New York Amsterdam News' Cyril Josh Barker reports
In an effort to slow the spread of coronavirus in Newark, Mayor Ras Baraka recently announced the installation of “Be Still Mondays” asking for a complete shutdown of the city once a week.
Beginning this Monday, “Be Still Mondays” will happen each week through May 11. While not an executive order, the weekly shutdown is a request that discourages all businesses except for health, safety, and welfare emergency services to close.
“We want to shut down the whole City,” Baraka said during his Thursday night Facebook Live briefing. “We’re sending out letters to all businesses asking them to close. Businesses that provide food and shelter for the homeless population may operate but the City is asking soup kitchens to limit their operations from 11:30 a.m. to 2 p.m.
“If we continue business as usual those numbers will continue to grow,” Baraka said. “So, we are asking everybody: stay home, stay inside, stay alive,” he said. “Be still.” Baraka added that the idea is to show community-wide solidarity in the face of the aggressive coronavirus pandemic that is especially ravaging Black and Brown communities nationwide. Newark officials would like businesses deemed “essential” by prior executive orders, such as food stores and pharmacies, to also close, as well as downtown corporations and manufacturing companies.
Blacks make up 22% of COVID-19 deaths in New Jersey, half of the state’s Black population. Gov. Phil Murphy announced during a recent press conference that 22% of COVID-19 deaths in New Jersey are Black, even though Blacks make up 15% of the state’s population. Black fatalities from COVID-19 are at least 50% over the representation of the Black community in the state.

Items stored from a collection:
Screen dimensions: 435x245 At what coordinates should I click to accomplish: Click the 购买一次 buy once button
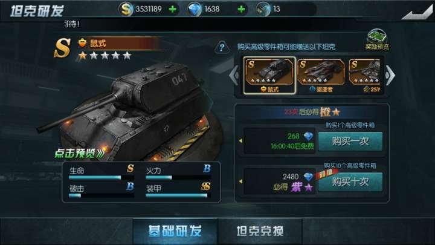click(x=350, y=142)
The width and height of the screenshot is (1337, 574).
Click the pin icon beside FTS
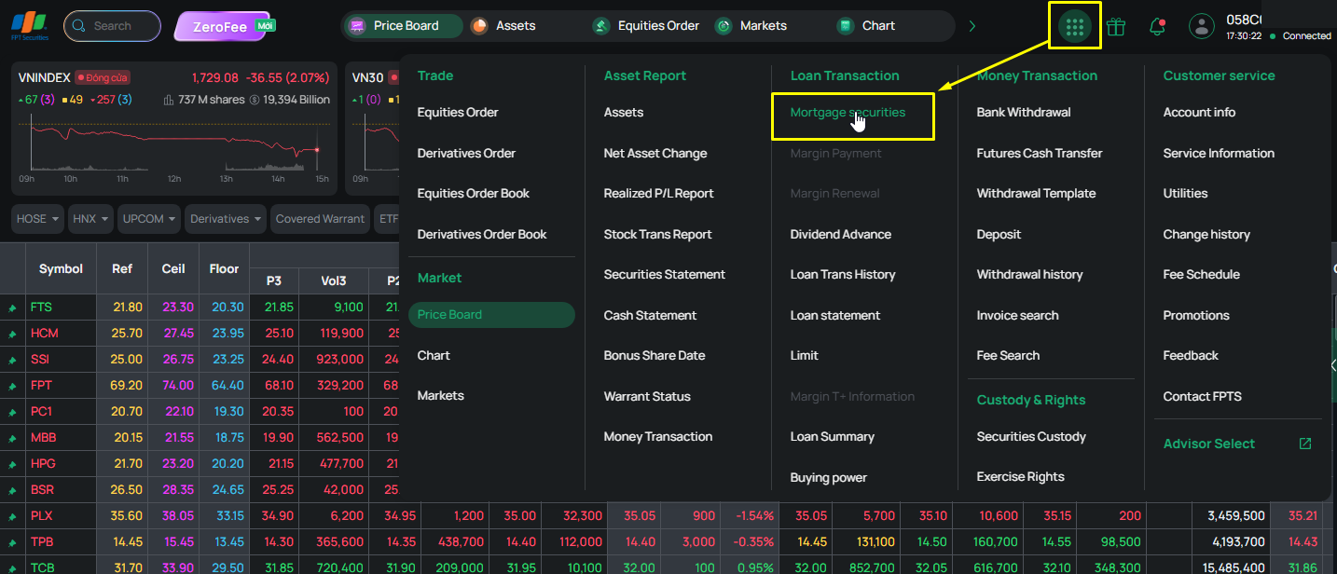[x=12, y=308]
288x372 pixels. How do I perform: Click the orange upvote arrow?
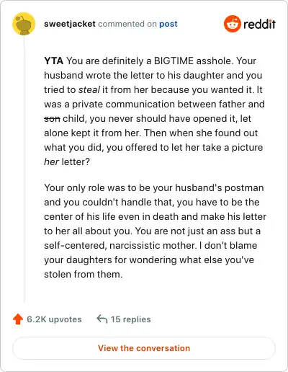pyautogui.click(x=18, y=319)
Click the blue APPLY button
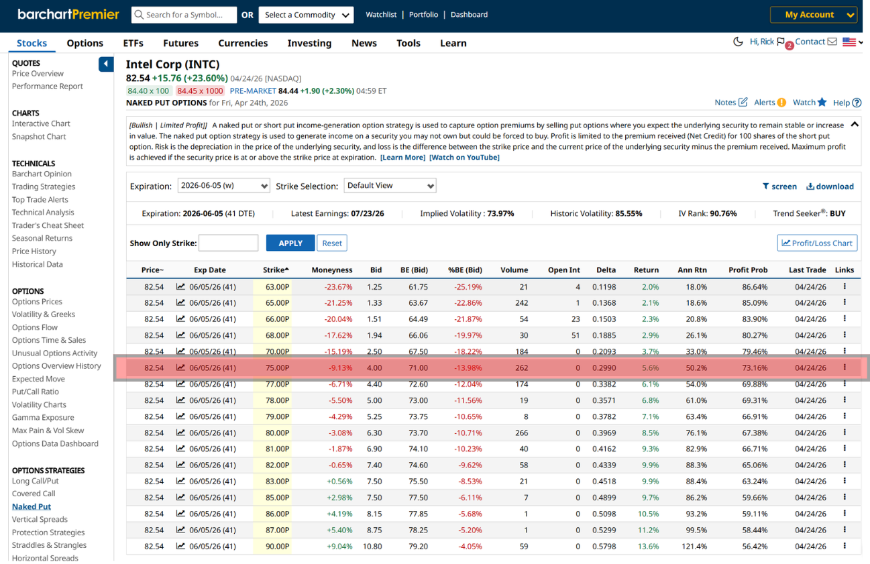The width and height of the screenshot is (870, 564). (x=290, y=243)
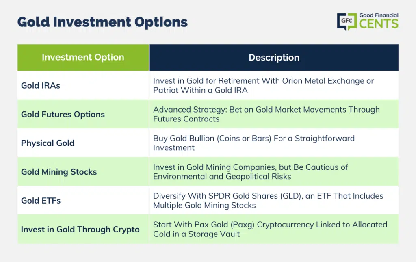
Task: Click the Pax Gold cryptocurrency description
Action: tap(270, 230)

Activity
Reproduce the passage of the Newark "Be Still Mondays" article starting with "Blacks make up 22%" and going on through "in the state.", substituting "Governor Phil Murphy" for "Gov. Phil Murphy". These rows come from a separate source.

Solved problem
Blacks make up 22% of COVID-19 deaths in New Jersey, half of the state’s Black population. Governor Phil Murphy announced during a recent press conference that 22% of COVID-19 deaths in New Jersey are Black, even though Blacks make up 15% of the state’s population. Black fatalities from COVID-19 are at least 50% over the representation of the Black community in the state.